BDCs, which typically lend to privately-owned US mid-sized companies, previously used CLOs as a financing mechanism, often a cheaper option than raising a loan. But risk-retention rules that took effect in December 2016 threw that method into question as regulations governing these funds prohibit advisers from selling securities to the BDC.

The decision, offered September 7 in the form of a no-action letter in response to law firm Dechert on behalf of Golub Capital, opens the door for an increase in issuance by seamlessly allowing managers to transition loans from their BDC into a CLO and passing the retention though the adviser and back into the BDC.

“This is a major development,” said Deborah Festa, head of law firm Milbank, Tweed, Hadley & McCloy’s West Coast securitization and investment management practices. “The results should be a significant increase in middle market CLO activity by BDCs that are able to originate all of the loans acquired by their CLOs.”

Last year, LPC reported that participants in the US$560bn US CLO market had reached out to the SEC for guidance on the issue.

David Golub, chief executive officer of Golub Capital BDC, and an SEC spokesperson both declined to comment.

CLO RETENTION LAWSUIT

Dodd-Frank, a sweeping package of rules signed into law in 2010 in response to the credit crisis, includes risk-retention rules that force managers to hold 5% of their funds.
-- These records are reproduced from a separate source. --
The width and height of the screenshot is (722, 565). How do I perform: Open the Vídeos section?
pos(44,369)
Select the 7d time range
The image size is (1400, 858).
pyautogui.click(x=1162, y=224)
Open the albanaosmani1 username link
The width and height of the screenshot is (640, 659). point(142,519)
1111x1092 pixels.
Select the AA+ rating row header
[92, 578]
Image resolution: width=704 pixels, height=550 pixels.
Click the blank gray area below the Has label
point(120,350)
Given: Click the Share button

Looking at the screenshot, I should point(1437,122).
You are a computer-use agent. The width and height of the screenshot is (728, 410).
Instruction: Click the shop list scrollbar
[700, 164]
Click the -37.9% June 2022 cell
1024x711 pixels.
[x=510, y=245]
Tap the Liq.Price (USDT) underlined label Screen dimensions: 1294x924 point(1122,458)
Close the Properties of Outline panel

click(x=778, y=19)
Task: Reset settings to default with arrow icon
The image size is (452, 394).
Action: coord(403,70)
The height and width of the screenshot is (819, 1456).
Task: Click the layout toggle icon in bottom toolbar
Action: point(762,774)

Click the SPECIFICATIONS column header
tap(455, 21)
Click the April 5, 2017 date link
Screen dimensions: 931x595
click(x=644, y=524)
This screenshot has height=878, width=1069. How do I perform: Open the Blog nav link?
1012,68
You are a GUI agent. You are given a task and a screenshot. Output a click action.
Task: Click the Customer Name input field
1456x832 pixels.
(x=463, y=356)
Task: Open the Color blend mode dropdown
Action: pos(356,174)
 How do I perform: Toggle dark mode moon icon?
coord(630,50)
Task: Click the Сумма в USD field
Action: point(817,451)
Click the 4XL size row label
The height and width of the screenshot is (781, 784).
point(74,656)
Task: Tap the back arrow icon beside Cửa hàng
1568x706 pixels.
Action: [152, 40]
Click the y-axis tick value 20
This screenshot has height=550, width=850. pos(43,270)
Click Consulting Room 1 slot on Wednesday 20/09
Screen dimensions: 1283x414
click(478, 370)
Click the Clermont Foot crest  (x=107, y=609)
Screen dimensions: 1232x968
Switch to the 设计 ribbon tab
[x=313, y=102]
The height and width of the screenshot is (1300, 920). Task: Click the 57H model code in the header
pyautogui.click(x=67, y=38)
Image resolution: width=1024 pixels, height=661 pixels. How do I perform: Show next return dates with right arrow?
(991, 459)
The US loan trade association, the Loan Syndications and Trading Association (LSTA), won a lawsuit against the Federal Reserve and SEC arguing the risk-retention rules were not applicable because managers of CLOs that own broadly syndicated loans do not transfer assets.

Regulators did not appeal the decision.

Broadly syndicated CLOs sell tranches of varying risk to investors backed by a pool of loans made to large US companies, including American Airlines and retailer Party City.